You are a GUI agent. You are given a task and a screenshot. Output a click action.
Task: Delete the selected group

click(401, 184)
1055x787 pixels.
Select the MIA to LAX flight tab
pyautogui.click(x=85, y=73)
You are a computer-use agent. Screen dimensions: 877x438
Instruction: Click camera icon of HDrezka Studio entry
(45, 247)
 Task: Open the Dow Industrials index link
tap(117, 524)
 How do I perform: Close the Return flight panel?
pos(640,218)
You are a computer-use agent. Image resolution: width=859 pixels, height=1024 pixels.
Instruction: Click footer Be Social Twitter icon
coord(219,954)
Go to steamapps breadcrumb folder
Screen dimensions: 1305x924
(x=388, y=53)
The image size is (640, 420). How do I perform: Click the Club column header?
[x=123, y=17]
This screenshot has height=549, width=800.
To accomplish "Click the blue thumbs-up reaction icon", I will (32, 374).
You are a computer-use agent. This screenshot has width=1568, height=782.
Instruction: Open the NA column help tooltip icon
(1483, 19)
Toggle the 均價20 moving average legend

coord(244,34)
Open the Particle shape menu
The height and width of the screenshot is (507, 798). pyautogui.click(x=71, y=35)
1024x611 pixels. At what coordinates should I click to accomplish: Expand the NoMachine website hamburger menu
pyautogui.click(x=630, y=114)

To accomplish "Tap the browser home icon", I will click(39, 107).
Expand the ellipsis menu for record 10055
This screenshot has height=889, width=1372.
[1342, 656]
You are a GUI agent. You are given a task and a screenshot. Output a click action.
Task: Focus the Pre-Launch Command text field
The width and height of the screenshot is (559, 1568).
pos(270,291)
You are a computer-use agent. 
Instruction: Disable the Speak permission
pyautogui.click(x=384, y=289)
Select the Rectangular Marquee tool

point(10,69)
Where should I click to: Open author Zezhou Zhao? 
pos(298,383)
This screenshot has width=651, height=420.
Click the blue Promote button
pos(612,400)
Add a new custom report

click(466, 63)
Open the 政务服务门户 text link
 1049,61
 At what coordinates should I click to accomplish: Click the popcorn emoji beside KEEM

### Required action:
Which lines of the records contain "will"? Show each of them.

### Response area:
To accomplish "Click the blue thumbs-up reaction icon", I will (32, 374).
To accomplish "Tap the browser home icon", I will click(39, 107).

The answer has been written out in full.